Rionald menekankan, Program pemerintah di sektor perumahan tentu tidak dapat berjalan dengan baik tanpa dukungan dari seluruh pihak. Oleh karena itu Rionald mengungkapkan terima kasih atas kehadiran dan dukungan semua pihak di acara hari ini.
"Kami berharap melalui kegiatan ini, kita dapat membangun kerja sama yang lebih baik untuk mendukung pertumbuhan industri perumahan melalui instrument sekuritisasi,” ungkap Rionald.
Mitigasi Risiko Kredit
Terkait hal itu, Direktur Utama SMF, Ananta Wiyogo menuturkan, sekuritisasi merupakan bagian dari strategi Asset Liability Management, Risk Management dan dapat digunakan sebagai pemenuhan rasio NSFR dan LCR bagi Perbankan.

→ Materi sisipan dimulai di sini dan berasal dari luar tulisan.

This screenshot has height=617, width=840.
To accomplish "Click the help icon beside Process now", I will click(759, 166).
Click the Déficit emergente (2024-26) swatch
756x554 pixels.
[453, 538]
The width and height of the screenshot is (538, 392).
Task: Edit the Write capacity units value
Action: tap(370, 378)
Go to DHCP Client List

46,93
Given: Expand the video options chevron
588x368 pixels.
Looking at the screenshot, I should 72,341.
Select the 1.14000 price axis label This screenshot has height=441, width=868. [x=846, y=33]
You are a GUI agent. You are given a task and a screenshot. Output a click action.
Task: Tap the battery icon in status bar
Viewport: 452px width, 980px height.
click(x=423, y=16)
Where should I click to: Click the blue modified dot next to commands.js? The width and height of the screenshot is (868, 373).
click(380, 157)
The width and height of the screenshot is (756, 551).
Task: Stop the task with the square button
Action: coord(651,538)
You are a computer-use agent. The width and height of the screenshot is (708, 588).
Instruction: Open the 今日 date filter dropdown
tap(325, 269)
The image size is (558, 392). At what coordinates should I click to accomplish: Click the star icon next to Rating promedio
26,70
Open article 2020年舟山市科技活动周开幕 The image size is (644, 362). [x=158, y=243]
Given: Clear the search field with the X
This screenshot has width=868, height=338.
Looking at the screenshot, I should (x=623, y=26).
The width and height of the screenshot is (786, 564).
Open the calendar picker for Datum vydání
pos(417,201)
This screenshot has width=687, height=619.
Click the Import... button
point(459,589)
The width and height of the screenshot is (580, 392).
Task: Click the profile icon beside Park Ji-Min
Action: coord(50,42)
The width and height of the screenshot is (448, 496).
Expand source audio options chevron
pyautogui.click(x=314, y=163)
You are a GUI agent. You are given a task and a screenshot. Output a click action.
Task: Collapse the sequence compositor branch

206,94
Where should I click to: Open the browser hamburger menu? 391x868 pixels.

Untuk memitigasi risiko kredit, pada umumnya bank menempuh berbagai upaya antara lain dalam bentuk jaminan, asuransi atau agunan. Sejalan dengan perkembangan usaha, kompleksitas transaksi dan jenis risiko, terdapat teknik mitigasi risiko kredit lain yang telah dikenal sesuai dengan standar praktik internasional (best international practices) yaitu Sekuritisasi Aset.
"EBA-SP dapat menjadi diversifikasi investasi bagi para pemodal, menyediakan dana jangka panjang bagi penyalur KPR, yang merupakan mitigasi atas risiko maturity mismatch. EBA-SP telah distruktur dengan sangat baik, sehingga tercipta mekanisme perlindungan yang terbaik bagi para investornya," ujar Ananta.
Ia menambahkan, di samping mekanisme perlindungan dari struktur internal EBA-SP itu sendiri, SMF selaku penerbit juga memberikan mekanisme perlindungan terhadap investor, melalui penyediaan credit enhancement dalam bentuk dukungan kelancaran pembayaran kewajiban terhadap Kelas A.
Sejak 2009, SMF telah memfasilitasi penerbitan structured product berupa Efek Beragun Aset (EBA). Hingga dengan saat ini, telah melakukan penerbitan EBA dengan aset dasar tagihan KPR sebanyak 14 kali transaksi dengan total dana yang terkumpul dari pasar modal sebesar Rp12,78 triliun untuk disalurkan kepada masyarakat agar dapat memiliki rumah yang layak dan terjangkau.
Pada kesempatan tersebut dilakukan juga penandatanganan Perjanjian Rencana Pelaksanaan Sekuritisasi antara SMF, Bank BTN dan BSI yang ditandatangani oleh Direktur Utama SMF, Ananta Wiyogo, Direktur Utama Bank BTN, Haru Koesmahargyo, dan Direktur Utama BSI, Hery Gunadi, yang disaksikan oleh Menteri Keuangan, Sri Mulyani Indrawati, dan Direktur Jenderal Kekayaan Negara, Rionald Silaban.